# real plants in a tank with a goldfish?



## ksimdjembe (Nov 11, 2006)

Has anyone had any experience keeping plants in a tank with a goldfish?
I have had an outdoor small goldfish pond/barrel
And I have a few fully planted low tech setups with various fish and critters, but no tank with real plants and goldfish.
I have done the fake plant thing, but am tiring of the constant glass cleaning. I know that some plants would add to the decor, and I know that they would reduce/use/ the waste that the fish produce, but is it worth it?
Or is this going to be more of a hassle? will my plants just get all mucked up with brown algae etc??
Anyone with any experience?


----------



## planter (Jun 9, 2008)

Goldfish are not really meant to be kept with live plants. They will almost certainly eat or destroy almost any plant I can think of.

Also planted tanks are generally more labour intensive then tanks without plants. 

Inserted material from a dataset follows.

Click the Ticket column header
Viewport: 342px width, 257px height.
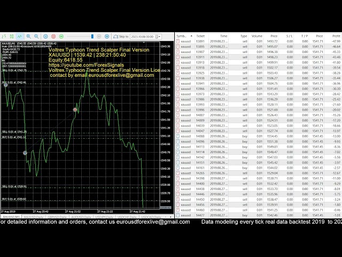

You could are some anubias or java fern. The leaves on these plants are thick and tough. They also do not require much in terms of care


----------



## Mr Fishies (Sep 21, 2007)

I think that almost any fish will benefit from having live plants in their tank, you can try and the worst that will happen is the fish eat them. Goldfish being the big waste generators they are can sure use the extra nitrate and ammonia filtering that plants will perform.

Here's a link to the website of a "goldfish keeper" who frequents APC forums and uses potted plants in her goldfish tanks - with what looks like a lot of success.

She uses soil in the pots and covers the top of the pot with ~.5-1.0" river stones the goldies can't root around and dig through.

http://www.dataguru.org/misc/aquarium/


----------



## ksimdjembe (Nov 11, 2006)

thanks guys.
actually i have found that keeping planted tanks are less work [remeber i said i have lowtech/low light] than non planted. I find i am cleaning the glass more in the non planted tank.

The only plant i was actually going to try was going to be java fern. I know very well how voracious plant eaters goldies can be.


----------



## dekstr (Oct 23, 2007)

I've probably gone through 30-40 different types of plants with an oranda goldfish.

Java fern, anubias, any mosses do excellent with goldfish IME. The goldfish will try to taste test by nibbling the leaves but otherwise leave it alone.

Any soft plants might survive for a bit, but slowly gets torn apart. lol

Also excellent for a goldfish tank is duckweed and frogbit. Frogbit is too large for goldfish to eat... until they get bigger. Duckweed will be eaten very quickly and turn all the poop green. So duckweed and frogbit are farmed in my other tank... then scooped up and given to the goldfish tank.


----------